Softly opening the door, she put her flushed, beautiful face within, saying, with charming eagerness:
“Mamma says that—that my father is here.”
Sir William turned at the sound of that sweet voice, his whole soul in his face, and held out his arms to her.
“Virgie! my child!” he cried, in a tone that thrilled her, and her heart instantly owned its kindred, without a doubt of fear.

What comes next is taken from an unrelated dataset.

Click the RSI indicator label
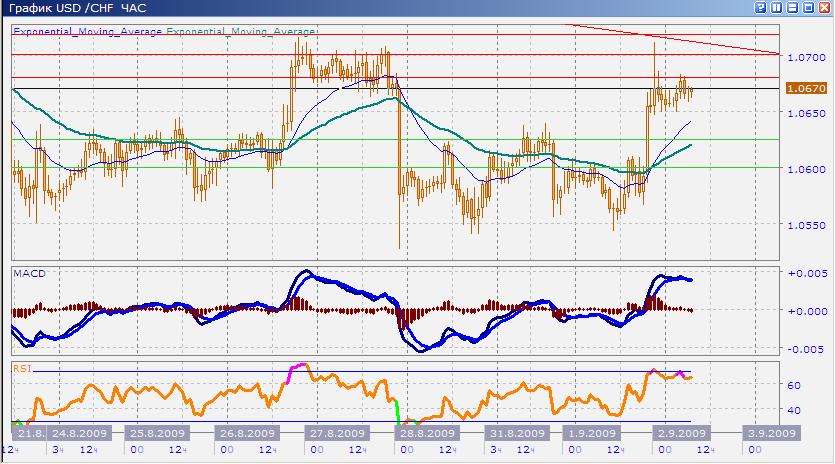This screenshot has height=464, width=835. [x=23, y=368]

She sprang to his breast, laughing and sobbing all at once, and his kisses were rained upon her upturned face.
“Oh, my baby, whom I never saw! my darling for whom my heart has yearned so many years! God is good to give both my treasures to me, so fair and loving,” he murmured, fondly, while his own tears mingled with hers, and his chest heaved with the emotion he could not control.
“Papa!” Virgie breathed, with a tender inflection that touched him deeply; “to think that I have never been able to say it before, while I have hardly dared to speak of you at all, because of the suffering it caused mamma.”
“How has she accounted for my absence, love?”
“She has always told me that you went over the sea and were lost. Only since coming to London have I learned that you were living.”
“It was better so,” the baronet murmured, with a sigh. “It was better to have you think me dead, than guilty of the unfaithfulness which she was led to believe of me. But, my darling,” he added, holding her off and gazing tenderly into her fair, young face, “you are very like what your mother was when I first saw her, and it is no wonder I was so attracted toward you the other night at Lady Dunforth’s.”